1: Heat exchange pipe 2: Heat exchange housing 3: Heat insulation material 4: Electric heater 5: High heat transfer filler 6: Water supply port 7: Discharge port 8: Heat exchange pipe 9: Heat exchange pipe 10: Heat insulation material 11: Steam Pressure reducing valve 12: Steam strainer 13: Steam supply valve 14: Pressure gauge 15: Steam trap 16: Fitting 17: Water supply port 18: Discharge port 19: Heating chamber 20: Plate heater 21: Nozzle header 22: Stirrer blower 23: Metering pump 24: Water supply tank 25: Operation panel 26: Electric heat generator 27: Steam generator

Claims (6)

A method of operating an electrothermal generator or a steam generator and generating aqua gas or a low-temperature superheated steam as a steam heating medium from a nozzle, wherein the steam flow rate ejected from the nozzle is expressed by the following formula 1 or formula 2: In the relational expression,
1) Generate aqua gas by increasing the amount of supplied water so that the nozzle internal pressure exceeds the saturated water vapor pressure of water at each nozzle internal pressure set temperature and shows a constant value, or
2) Reduce the amount of water supplied so that the internal pressure of the nozzle does not exceed the saturated water vapor pressure of the water at each nozzle internal pressure set temperature, and generate low-temperature superheated steam.
The method for generating a steam heating medium as described above.
  As a preparation condition of the sprayed heating medium, a steam heating medium prepared by satisfying 1) a supply water amount of 10 g or more per minute, 2) a nozzle internal pressure in a pressurized state, and 3) a nozzle internal temperature of 100 ° C. or more is used.
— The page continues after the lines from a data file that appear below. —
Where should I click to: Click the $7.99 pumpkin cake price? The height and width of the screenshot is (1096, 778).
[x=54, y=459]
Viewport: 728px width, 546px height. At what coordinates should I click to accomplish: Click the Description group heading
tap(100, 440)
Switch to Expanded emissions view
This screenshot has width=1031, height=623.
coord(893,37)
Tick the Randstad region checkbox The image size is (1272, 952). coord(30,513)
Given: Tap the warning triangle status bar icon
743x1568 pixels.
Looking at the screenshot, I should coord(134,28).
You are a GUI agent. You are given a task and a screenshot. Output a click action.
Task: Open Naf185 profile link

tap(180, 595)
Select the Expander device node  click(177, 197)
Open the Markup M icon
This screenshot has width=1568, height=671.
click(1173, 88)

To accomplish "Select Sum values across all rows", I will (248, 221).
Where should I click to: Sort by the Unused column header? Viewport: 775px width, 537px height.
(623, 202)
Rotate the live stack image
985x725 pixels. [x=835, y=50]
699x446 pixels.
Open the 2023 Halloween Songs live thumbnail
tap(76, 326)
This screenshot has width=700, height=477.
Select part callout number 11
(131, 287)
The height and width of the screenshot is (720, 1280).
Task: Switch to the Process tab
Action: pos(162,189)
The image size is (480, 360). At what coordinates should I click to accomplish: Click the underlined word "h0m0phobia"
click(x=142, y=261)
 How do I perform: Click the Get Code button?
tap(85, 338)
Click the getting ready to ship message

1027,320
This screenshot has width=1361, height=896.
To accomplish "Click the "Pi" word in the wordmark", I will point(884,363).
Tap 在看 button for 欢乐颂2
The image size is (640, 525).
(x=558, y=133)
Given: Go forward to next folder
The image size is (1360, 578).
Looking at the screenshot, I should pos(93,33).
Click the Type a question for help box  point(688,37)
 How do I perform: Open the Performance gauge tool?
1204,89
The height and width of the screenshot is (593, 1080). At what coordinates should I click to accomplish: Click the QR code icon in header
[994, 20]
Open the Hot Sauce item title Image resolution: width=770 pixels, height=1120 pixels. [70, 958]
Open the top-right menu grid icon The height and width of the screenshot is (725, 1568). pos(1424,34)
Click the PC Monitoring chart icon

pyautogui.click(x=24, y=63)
The steam heating medium generating method according to claim 1, wherein the generation amount of high-temperature fine water droplets is controlled by continuously ejecting from a tip nozzle of 1 mm or more.   The method for generating a steam heating medium according to claim 1 or 2, wherein the steam heating medium is continuously injected into a semi-sealed heating chamber provided with a discharge path in part to replace air in the system.   The steam heating medium is continuously injected into a semi-sealed heating chamber in which a discharge path is provided in a part of existing heating equipment, and the air in the system is replaced. Steam heating medium generation method.   The steam heating medium generation method according to claim 1, wherein fine water droplets and a superheated steam mixed medium are generated.   The method for generating a steam heating medium according to any one of claims 1 to 5, wherein superheated steam at 100 ° C or higher and 150 ° C or lower is generated.